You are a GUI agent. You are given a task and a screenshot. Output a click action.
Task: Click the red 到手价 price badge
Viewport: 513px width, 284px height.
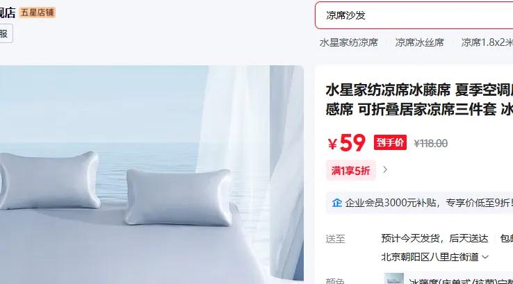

++++++++

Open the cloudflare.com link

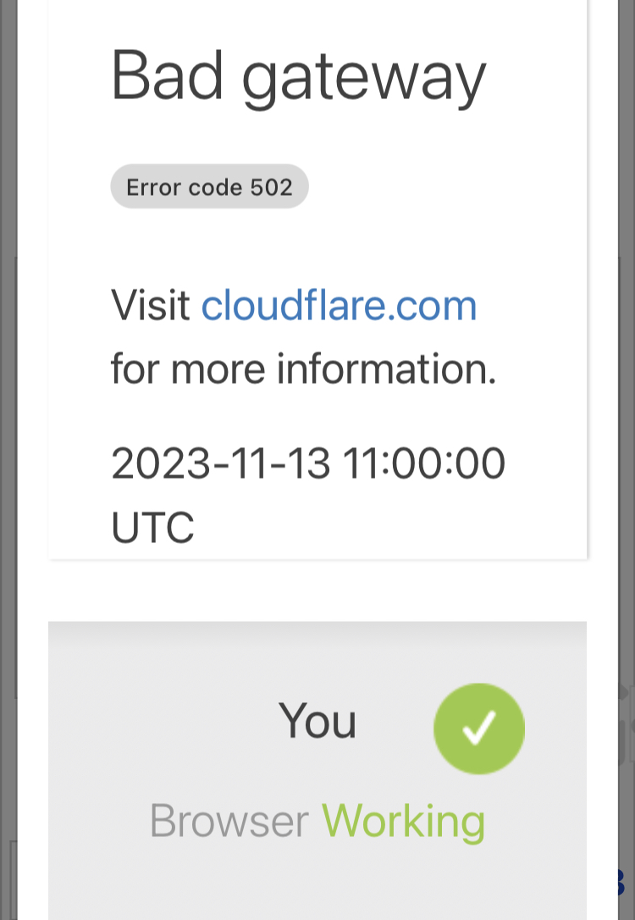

++++++++

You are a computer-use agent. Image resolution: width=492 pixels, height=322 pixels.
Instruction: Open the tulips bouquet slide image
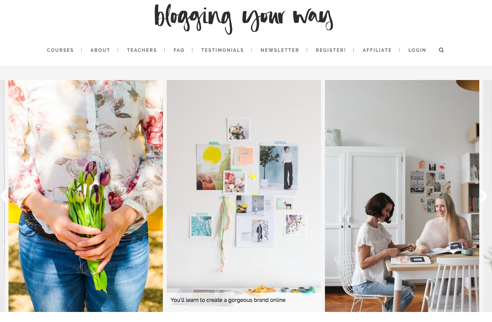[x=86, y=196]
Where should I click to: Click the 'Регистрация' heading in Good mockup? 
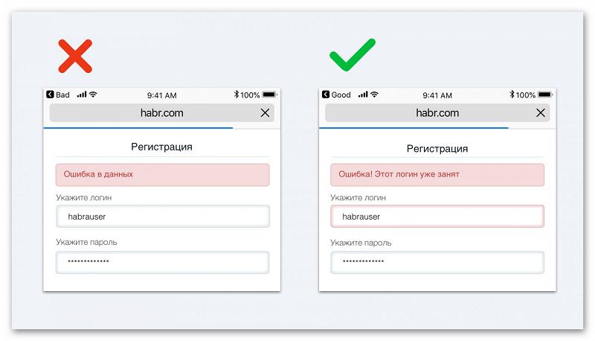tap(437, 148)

++++++++

Rescale the data in the stretch from the line containing "Where should I" through the line containing "tap(437, 148)", writing out only those lines again with the requests included. Multiply every coordinate in the answers by 2, round to whole numbers with halves going up, and leave the pictures out.

» **Exercise response**
Where should I click to: Click the 'Регистрация' heading in Good mockup? 
tap(874, 296)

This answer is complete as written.